On the streets, he was debated and denigrated. In some television studios, he was ridiculed and reviled. On his way to court, he was brutally assaulted. In court, he was warned. But when he returned to New Delhi’s Jawaharlal Nehru University (JNU), none of that mattered.
Late on March 03, hundreds gathered to celebrate the return of their students union leader Kanhaiya Kumar after his arrest on charges of sedition on Feb. 12. Fresh out of 20 days in jail, the 28-year-old PhD student did not disappoint. There was rhetorical flourish, biting humour, and sheer lung power.
But most of all, his hour-long speech was propelled by a single overwhelming emotion: defiance.
In a black jacket and holding two microphones, Kumar took on almost everyone—home minster Rajnath Singh, the Akhil Bharatiya Vidyarthi Parishad (ABVP), the Bharatiya Janata Party (BJP), the Rashtriya Swayamsevak Sangh (RSS), the Delhi police and sections of the media.
“Is it wrong to seek independence from the ills plaguing India?” Kumar asked, with a massive tricolour hovering over his head. “We are not seeking independence from India, but independence in India.” Setting the record straight on live television, he said the independence he sought would be delivered through India’s constitution, judiciary and democratic system.
He didn’t even spare prime minister Narendra Modi.
“Today, respected Modiji… Let me say it (respected)… Otherwise, they will doctor this (video) and put another sedition charge,” Kumar said, evoking peels of laughter and applause. ”So, today, Modiji spoke in parliament about Stalin and Krushchev… I felt like entering the TV, tugging at his coat and saying, ‘Modiji, please do speak about Hitler, too.
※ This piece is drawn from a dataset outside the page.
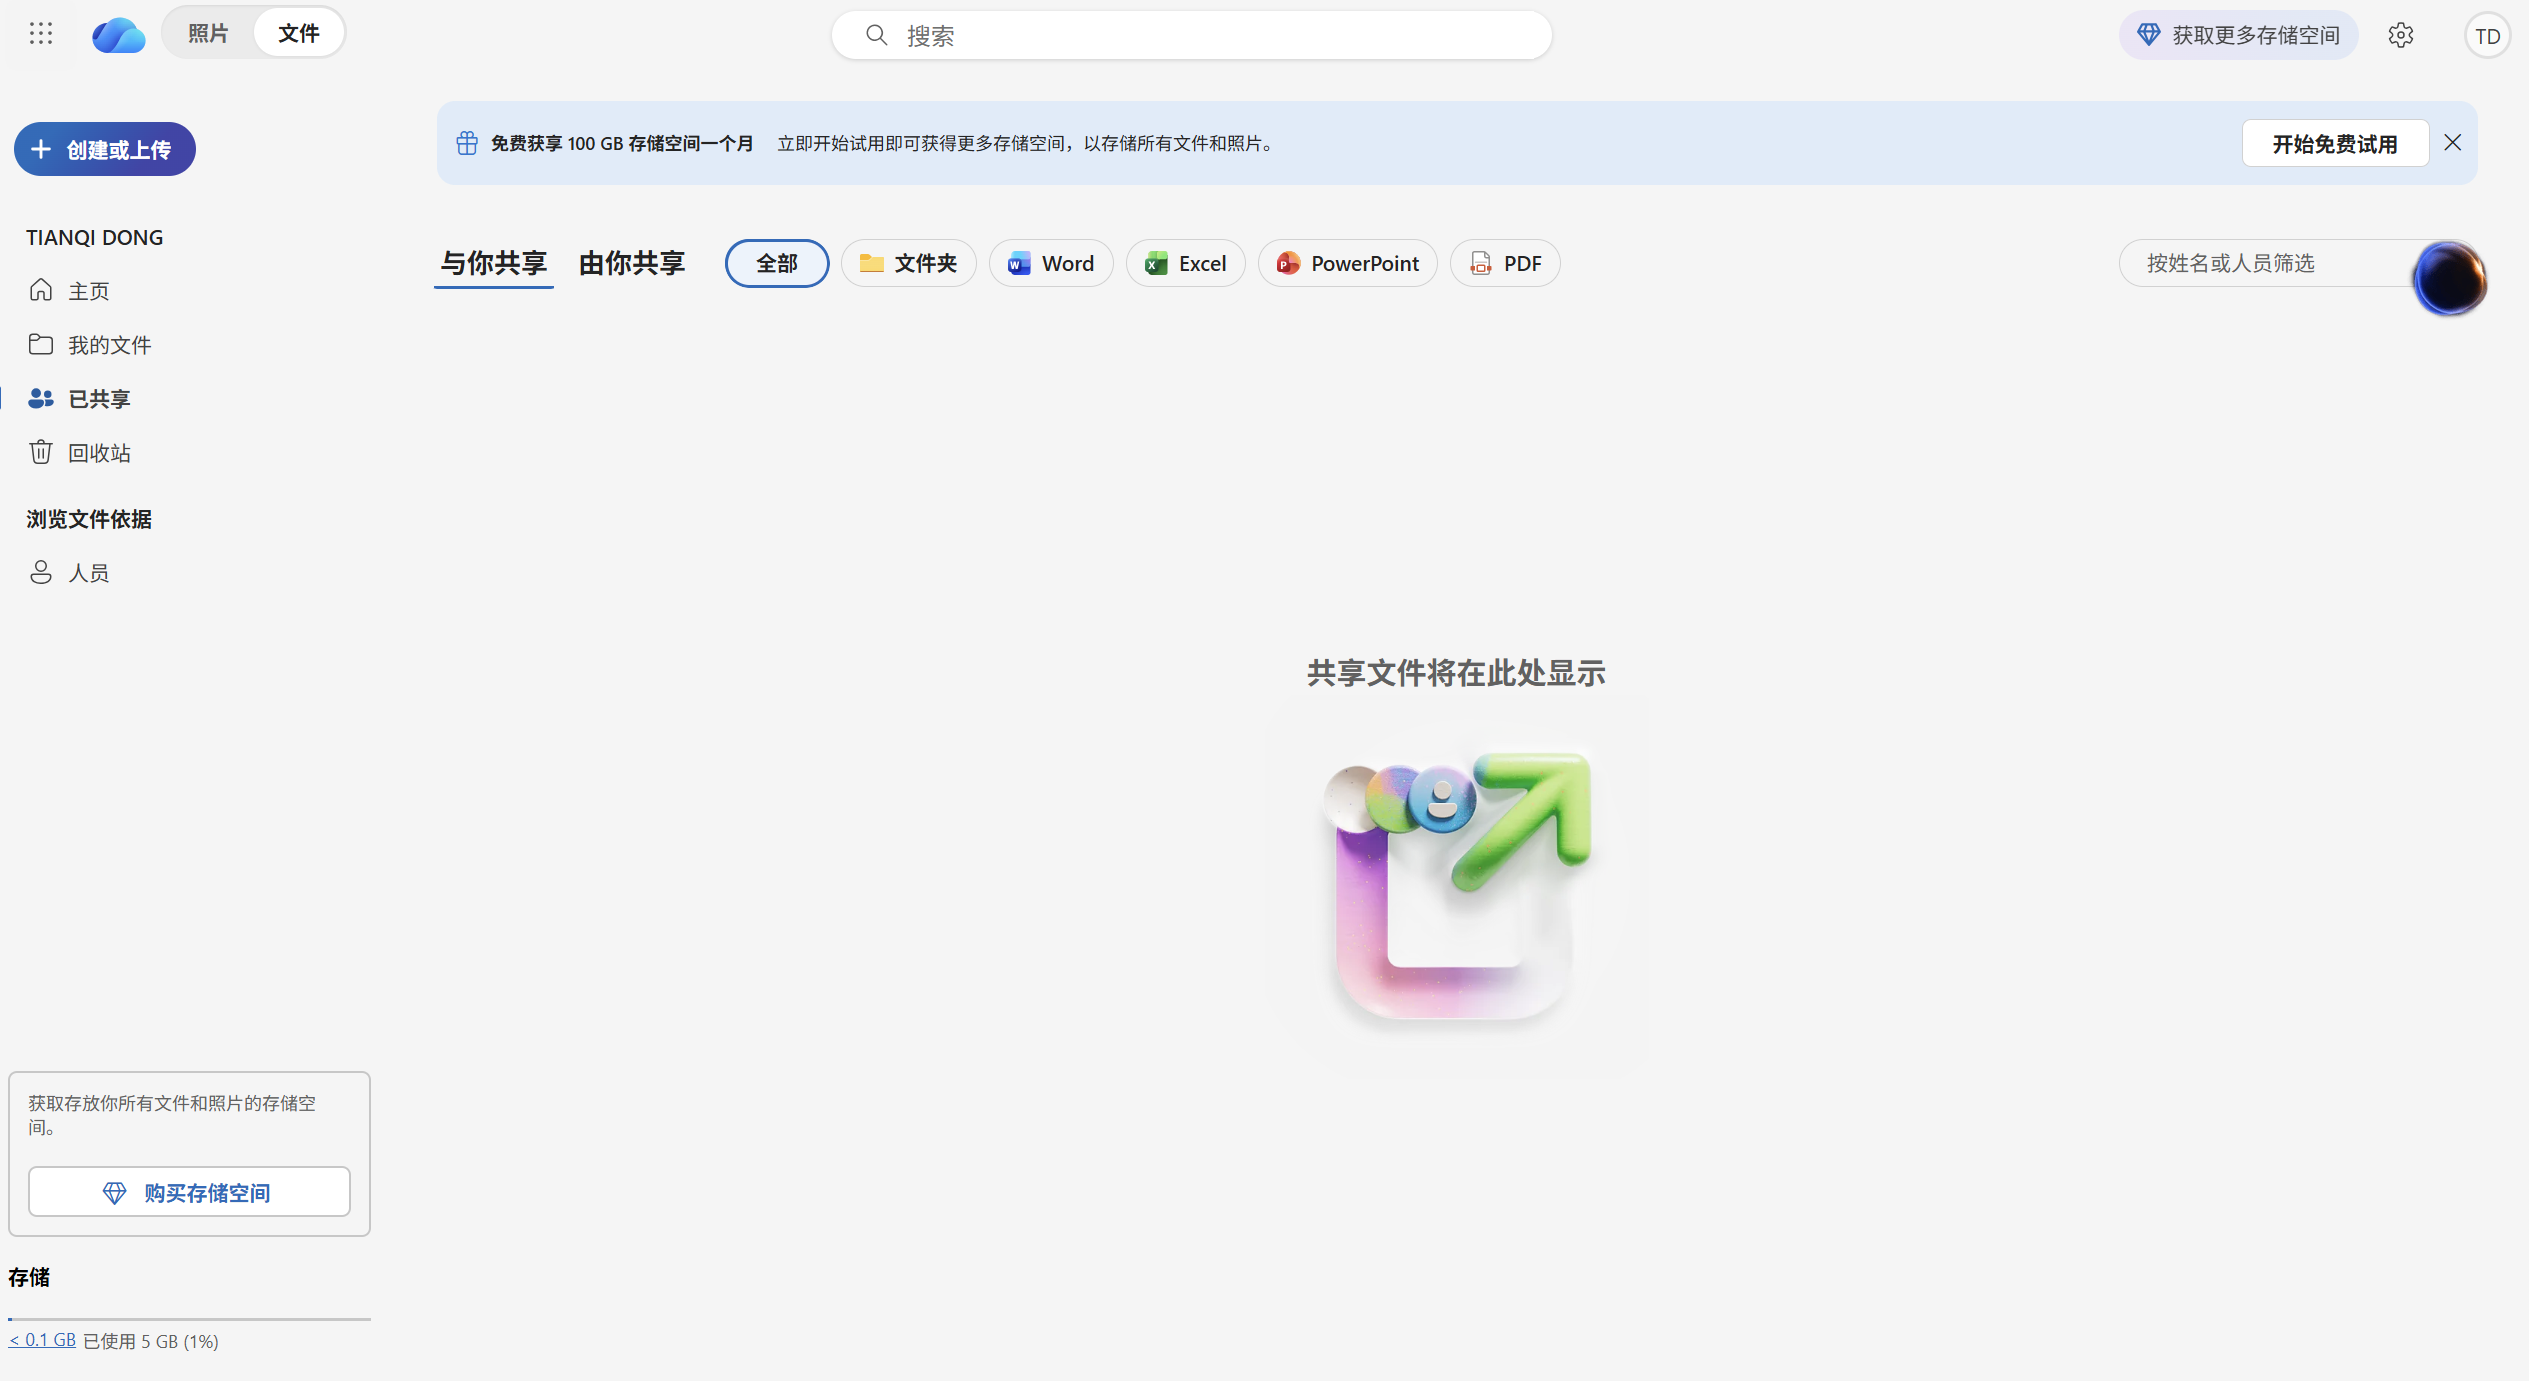Click the 购买存储空间 button
This screenshot has height=1381, width=2529.
(189, 1191)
If not Hitler, at least Mussolini, whose black cap you all wear.'”
Since Kumar’s arrest, JNU and several other universities in India have been on the boil, with students across the country coming out against the Modi government for suppressing freedom of speech. He, however, brooked no ill for the ABVP, the rival students’ body. ”There is no animosity towards ABVP because we are democratic. We see them as our opposition,” he said. “They planned everything. We are spontaneous,” he joked, as the crowd jeered.
The “attack” on JNU was pre-meditated and planned in advance, Kumar said, explaining that even the posters used by various set of people protesting against the university and him—ABVP, some former defence personnel and the Hindu Kranti Sena—were identical. “So, the programme was being prepared in Nagpur,” he said, in an obvious dig at the Nagpur-headquartered RSS, the ideological mothership of India’s Hindu right.
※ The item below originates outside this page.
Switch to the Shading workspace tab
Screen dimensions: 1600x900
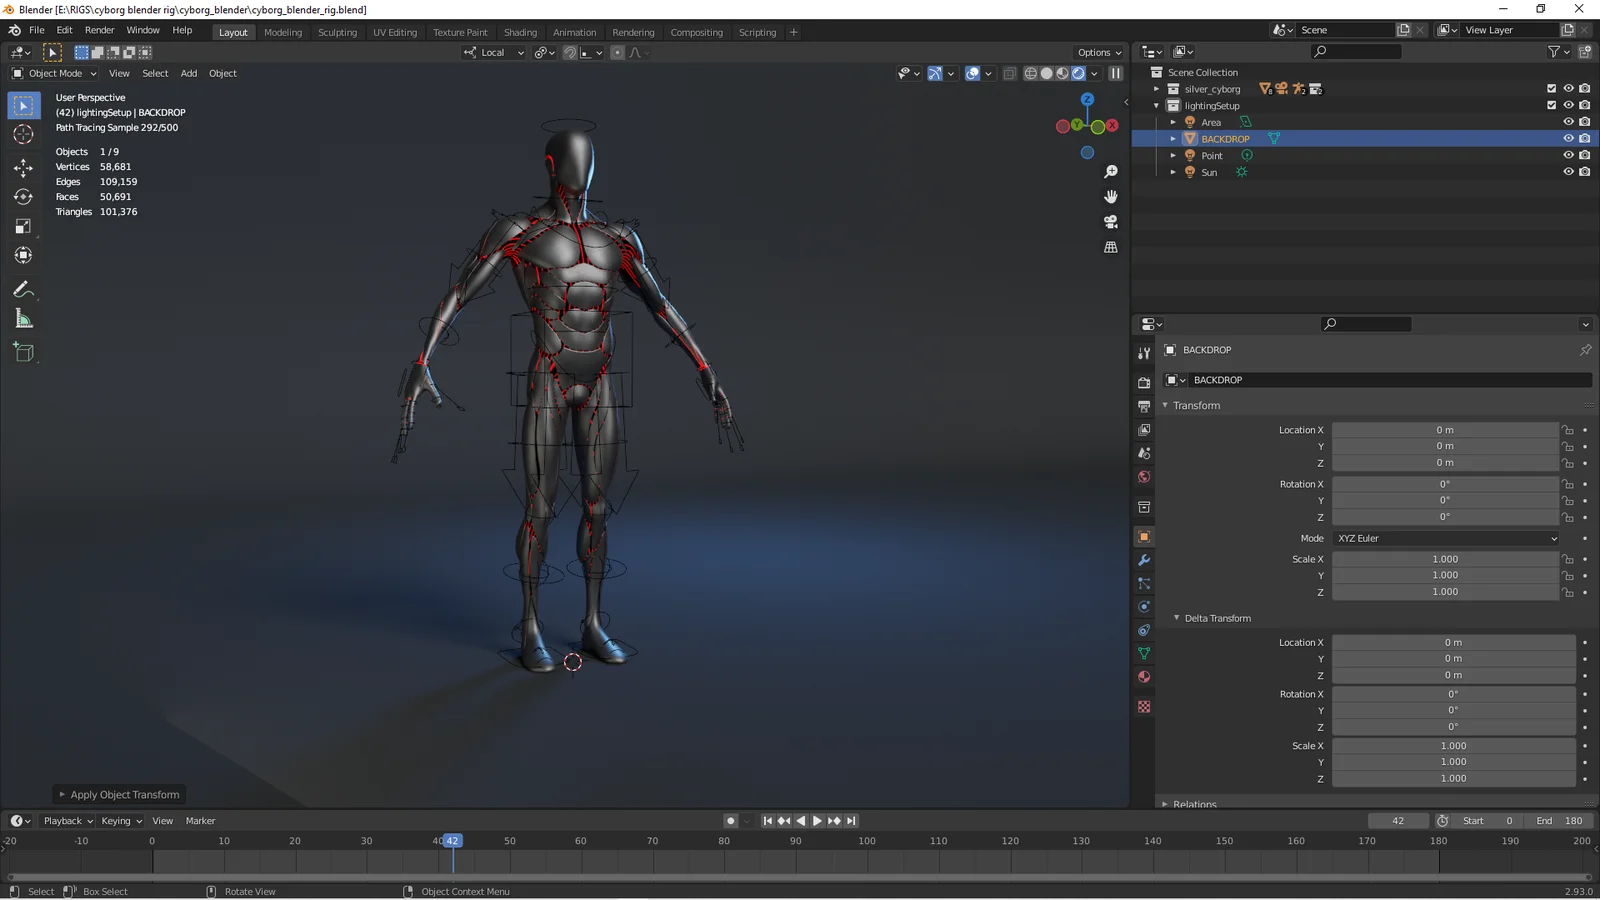[x=520, y=32]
He even accused some sections of the media—which had taken a very adversarial position against JNU, its students and those who came out in support of them—of getting their pay-cheques from the powers that be.
“It’s a long fight. JNU will stand united and fight against anyone who tries to suppress us. We will not stop, we will not slow down,” Kumar ended his speech. But he had left the best for the last.
To drive his point home, he shouted the exact same slogans that had put him in the dock in the first place. The hundreds of students around him joined him. The defiance was unmissable.